(Dataset entries)
++++++++
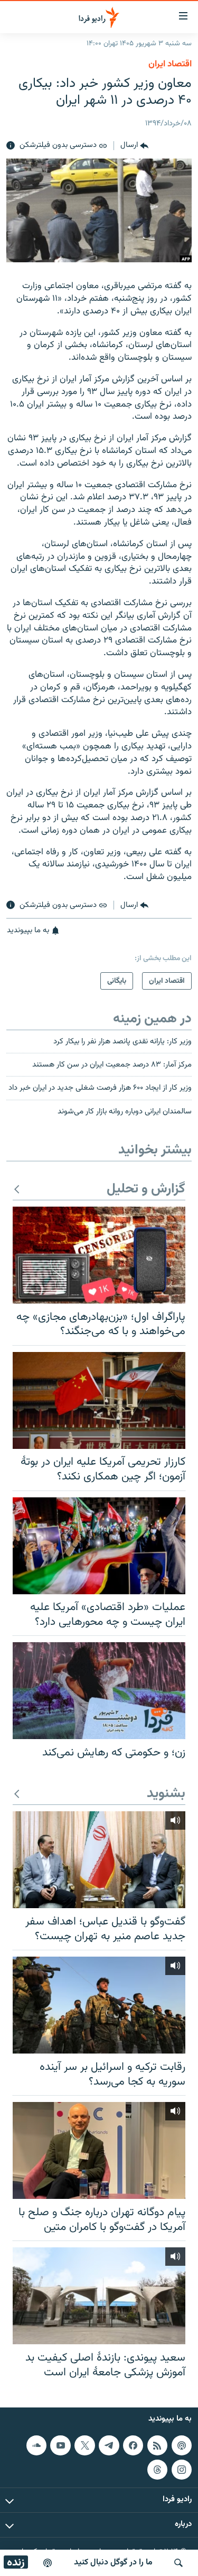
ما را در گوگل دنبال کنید (113, 2562)
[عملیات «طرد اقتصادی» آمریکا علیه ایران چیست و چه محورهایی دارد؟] (99, 1545)
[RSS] (157, 2445)
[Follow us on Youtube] (60, 2445)
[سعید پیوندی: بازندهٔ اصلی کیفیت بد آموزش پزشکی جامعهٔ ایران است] (99, 2295)
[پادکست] (47, 2563)
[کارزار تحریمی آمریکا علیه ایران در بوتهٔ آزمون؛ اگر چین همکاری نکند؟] (99, 1400)
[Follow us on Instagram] (182, 2470)
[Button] (134, 146)
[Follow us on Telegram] (109, 2445)
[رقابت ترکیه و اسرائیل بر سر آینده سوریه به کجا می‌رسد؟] (99, 2005)
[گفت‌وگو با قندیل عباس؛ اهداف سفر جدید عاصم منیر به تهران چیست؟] (99, 1859)
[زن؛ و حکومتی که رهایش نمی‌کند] (99, 1690)
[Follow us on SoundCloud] (36, 2445)
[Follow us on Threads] (157, 2470)
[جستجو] (178, 2563)
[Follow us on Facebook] (133, 2445)
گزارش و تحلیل (146, 1189)
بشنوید (166, 1794)
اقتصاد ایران (170, 64)
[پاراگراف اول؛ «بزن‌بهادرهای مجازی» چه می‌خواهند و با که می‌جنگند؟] (99, 1255)
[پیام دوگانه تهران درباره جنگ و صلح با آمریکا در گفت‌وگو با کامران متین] (99, 2150)
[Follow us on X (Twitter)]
++++++++
### Instructions to follow:
Within the data, count the lines that hold the word "علیه". Answer with the figure and nothing more.

### Answer space:
2